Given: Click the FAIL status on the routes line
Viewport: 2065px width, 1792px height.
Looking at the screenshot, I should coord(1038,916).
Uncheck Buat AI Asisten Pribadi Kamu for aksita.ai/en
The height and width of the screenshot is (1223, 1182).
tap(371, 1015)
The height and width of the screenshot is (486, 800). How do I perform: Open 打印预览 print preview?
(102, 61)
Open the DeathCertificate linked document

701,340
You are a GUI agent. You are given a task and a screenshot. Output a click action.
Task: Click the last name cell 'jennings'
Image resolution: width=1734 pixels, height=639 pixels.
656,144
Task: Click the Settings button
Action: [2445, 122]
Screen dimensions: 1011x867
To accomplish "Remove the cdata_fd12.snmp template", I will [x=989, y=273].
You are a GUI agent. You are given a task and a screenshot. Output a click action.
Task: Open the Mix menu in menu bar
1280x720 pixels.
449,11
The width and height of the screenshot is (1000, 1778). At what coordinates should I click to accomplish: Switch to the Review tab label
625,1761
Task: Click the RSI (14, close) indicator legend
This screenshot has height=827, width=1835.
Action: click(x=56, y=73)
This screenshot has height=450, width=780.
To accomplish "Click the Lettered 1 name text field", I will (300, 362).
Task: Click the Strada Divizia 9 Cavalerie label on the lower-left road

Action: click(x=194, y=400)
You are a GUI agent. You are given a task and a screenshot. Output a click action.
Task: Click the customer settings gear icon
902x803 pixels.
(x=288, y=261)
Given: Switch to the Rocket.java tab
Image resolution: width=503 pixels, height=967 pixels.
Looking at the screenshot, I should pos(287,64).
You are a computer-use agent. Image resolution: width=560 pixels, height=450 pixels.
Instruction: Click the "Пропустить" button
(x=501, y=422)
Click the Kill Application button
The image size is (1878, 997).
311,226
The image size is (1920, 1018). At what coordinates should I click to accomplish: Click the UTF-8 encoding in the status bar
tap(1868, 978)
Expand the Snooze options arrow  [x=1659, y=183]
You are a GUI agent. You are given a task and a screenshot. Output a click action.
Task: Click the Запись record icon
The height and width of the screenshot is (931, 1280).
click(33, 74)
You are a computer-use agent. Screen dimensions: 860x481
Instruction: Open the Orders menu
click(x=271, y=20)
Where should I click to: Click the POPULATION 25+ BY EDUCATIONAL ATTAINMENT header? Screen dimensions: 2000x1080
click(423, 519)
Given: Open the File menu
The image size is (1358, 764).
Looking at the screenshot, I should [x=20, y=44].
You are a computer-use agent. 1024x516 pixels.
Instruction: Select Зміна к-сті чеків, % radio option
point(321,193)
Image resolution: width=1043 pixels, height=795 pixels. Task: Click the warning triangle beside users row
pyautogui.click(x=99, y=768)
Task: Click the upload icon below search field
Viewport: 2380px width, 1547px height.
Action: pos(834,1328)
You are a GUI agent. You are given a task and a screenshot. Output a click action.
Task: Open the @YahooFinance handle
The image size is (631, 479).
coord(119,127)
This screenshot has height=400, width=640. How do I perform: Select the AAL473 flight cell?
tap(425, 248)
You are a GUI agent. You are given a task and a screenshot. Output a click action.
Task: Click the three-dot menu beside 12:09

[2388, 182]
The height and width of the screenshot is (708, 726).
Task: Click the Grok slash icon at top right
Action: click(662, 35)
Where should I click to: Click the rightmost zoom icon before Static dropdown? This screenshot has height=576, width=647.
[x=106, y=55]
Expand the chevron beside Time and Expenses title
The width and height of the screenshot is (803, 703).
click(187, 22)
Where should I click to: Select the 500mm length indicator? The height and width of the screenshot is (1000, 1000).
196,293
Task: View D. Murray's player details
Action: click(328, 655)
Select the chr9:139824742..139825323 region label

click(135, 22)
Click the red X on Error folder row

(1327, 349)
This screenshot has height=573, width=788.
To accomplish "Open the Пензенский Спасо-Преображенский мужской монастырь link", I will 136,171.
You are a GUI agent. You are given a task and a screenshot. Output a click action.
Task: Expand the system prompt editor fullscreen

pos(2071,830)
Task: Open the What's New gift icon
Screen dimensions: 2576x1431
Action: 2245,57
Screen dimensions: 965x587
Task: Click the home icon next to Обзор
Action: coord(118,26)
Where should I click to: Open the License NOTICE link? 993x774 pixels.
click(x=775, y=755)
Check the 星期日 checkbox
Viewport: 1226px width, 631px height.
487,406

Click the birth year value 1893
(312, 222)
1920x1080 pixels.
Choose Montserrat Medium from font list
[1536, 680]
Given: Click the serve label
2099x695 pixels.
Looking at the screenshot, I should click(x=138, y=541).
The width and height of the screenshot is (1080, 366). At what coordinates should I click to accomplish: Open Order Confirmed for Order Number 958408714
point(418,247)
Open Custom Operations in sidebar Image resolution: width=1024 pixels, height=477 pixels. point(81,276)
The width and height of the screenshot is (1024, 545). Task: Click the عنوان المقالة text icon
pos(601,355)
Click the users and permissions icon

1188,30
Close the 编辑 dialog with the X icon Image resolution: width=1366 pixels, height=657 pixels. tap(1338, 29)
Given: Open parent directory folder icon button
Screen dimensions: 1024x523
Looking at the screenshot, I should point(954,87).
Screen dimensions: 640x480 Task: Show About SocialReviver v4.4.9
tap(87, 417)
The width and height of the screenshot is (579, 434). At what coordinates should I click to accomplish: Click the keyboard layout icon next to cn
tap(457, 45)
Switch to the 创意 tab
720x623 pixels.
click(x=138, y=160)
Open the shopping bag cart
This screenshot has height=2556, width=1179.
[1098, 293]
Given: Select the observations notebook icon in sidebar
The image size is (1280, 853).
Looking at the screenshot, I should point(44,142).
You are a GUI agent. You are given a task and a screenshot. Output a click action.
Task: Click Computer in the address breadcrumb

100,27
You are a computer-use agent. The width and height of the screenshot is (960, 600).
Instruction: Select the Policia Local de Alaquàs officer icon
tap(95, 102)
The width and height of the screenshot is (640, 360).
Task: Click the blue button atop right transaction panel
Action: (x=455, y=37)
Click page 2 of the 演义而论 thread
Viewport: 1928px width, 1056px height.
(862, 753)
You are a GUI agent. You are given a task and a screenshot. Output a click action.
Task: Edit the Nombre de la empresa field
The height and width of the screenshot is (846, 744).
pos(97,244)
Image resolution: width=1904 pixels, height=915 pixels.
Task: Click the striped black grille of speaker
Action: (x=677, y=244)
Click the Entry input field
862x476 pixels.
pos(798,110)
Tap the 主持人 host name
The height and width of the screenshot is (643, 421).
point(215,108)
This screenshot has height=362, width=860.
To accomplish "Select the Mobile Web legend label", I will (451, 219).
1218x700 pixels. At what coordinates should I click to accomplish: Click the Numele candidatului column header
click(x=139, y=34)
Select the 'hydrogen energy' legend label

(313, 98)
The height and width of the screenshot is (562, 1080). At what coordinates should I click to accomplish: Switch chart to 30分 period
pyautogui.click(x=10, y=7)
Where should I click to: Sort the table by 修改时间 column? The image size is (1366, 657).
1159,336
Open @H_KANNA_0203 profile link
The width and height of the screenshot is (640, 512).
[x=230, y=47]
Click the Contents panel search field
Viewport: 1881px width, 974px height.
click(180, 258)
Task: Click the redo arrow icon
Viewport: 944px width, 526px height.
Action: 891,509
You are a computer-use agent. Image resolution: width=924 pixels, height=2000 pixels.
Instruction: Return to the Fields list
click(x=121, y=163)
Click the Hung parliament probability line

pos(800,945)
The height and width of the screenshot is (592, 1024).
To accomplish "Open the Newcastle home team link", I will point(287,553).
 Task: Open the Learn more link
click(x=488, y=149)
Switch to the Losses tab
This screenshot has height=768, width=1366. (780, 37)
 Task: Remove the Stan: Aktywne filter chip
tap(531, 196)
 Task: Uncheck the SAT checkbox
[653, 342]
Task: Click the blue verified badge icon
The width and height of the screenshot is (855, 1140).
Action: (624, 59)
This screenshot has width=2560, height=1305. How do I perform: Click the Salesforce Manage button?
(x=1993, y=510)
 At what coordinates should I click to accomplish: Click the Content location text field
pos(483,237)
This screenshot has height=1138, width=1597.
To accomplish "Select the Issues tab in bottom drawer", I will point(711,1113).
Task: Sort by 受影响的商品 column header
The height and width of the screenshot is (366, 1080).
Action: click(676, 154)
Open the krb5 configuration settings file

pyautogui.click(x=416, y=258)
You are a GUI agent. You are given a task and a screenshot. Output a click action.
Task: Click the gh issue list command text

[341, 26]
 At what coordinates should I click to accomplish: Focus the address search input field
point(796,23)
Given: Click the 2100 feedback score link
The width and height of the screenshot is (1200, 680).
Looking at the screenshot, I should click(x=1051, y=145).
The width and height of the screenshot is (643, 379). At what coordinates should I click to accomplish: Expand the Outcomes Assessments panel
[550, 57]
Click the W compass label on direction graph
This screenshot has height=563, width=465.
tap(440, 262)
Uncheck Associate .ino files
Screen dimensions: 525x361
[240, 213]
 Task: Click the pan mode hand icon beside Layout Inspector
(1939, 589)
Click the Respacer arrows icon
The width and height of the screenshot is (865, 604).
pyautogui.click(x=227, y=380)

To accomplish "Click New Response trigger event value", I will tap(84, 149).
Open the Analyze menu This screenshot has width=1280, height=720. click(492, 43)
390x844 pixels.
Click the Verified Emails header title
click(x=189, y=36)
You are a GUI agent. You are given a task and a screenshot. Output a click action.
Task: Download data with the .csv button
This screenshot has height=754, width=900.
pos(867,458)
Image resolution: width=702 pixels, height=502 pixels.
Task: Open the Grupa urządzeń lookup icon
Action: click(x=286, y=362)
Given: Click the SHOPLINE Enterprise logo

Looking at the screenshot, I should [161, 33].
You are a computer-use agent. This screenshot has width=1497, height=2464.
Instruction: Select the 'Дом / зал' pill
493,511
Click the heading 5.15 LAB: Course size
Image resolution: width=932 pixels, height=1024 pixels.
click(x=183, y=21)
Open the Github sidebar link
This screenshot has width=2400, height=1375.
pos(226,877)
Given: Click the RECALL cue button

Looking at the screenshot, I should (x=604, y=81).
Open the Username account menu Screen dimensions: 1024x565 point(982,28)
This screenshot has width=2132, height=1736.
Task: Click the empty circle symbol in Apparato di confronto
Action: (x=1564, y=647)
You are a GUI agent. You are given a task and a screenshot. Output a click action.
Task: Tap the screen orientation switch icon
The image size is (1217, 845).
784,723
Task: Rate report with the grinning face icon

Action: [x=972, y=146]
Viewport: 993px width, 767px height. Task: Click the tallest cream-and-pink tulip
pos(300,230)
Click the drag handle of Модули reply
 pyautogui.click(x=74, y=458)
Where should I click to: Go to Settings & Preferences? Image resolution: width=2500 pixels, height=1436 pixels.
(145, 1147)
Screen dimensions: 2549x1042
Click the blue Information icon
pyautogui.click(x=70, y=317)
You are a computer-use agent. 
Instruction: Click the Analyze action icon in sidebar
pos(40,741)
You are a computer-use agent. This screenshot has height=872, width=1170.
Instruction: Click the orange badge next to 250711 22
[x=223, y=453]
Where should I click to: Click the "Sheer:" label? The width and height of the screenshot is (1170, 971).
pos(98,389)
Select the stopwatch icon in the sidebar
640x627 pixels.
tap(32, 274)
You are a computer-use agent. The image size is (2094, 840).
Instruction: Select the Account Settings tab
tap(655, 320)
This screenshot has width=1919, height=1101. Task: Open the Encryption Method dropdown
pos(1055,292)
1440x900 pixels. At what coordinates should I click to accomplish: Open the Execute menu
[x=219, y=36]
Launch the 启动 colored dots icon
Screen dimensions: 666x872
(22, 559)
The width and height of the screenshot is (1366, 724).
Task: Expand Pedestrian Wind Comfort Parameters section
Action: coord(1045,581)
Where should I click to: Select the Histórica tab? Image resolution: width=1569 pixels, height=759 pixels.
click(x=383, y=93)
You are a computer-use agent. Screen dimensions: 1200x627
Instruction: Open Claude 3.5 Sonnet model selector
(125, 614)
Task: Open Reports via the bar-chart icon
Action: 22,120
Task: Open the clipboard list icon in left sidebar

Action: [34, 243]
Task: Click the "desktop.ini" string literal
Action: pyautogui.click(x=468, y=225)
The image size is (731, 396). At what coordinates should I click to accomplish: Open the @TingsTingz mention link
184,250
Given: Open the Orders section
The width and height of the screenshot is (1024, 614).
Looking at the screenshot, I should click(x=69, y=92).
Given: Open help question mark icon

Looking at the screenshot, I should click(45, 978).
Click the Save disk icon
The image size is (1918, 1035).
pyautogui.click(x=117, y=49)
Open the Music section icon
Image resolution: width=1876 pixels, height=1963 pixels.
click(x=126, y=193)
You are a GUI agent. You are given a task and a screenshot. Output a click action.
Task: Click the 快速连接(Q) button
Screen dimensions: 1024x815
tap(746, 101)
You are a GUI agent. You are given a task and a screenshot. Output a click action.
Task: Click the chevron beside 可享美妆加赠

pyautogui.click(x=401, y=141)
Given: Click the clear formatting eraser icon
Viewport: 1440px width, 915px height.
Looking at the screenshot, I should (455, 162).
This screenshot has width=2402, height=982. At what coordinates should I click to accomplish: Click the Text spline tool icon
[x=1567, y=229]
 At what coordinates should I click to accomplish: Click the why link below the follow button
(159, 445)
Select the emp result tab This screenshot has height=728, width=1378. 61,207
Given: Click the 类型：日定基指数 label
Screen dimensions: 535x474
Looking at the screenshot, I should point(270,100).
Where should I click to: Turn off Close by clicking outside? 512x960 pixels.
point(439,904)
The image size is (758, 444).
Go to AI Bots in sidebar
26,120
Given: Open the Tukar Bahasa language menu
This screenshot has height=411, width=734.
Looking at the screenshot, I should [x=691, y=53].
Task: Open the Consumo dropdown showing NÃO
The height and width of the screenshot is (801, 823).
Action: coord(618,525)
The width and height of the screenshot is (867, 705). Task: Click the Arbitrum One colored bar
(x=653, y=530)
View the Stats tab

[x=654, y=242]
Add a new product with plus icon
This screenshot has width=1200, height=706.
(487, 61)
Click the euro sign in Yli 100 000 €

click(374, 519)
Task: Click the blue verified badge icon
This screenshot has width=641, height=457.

**Written problem:**
Please gather every line from the rows above that contains the string "folder" and copy each one in full. Treat uppercase and lowercase as different.

**Task answer:**
Click the red X on Error folder row
Given: Open parent directory folder icon button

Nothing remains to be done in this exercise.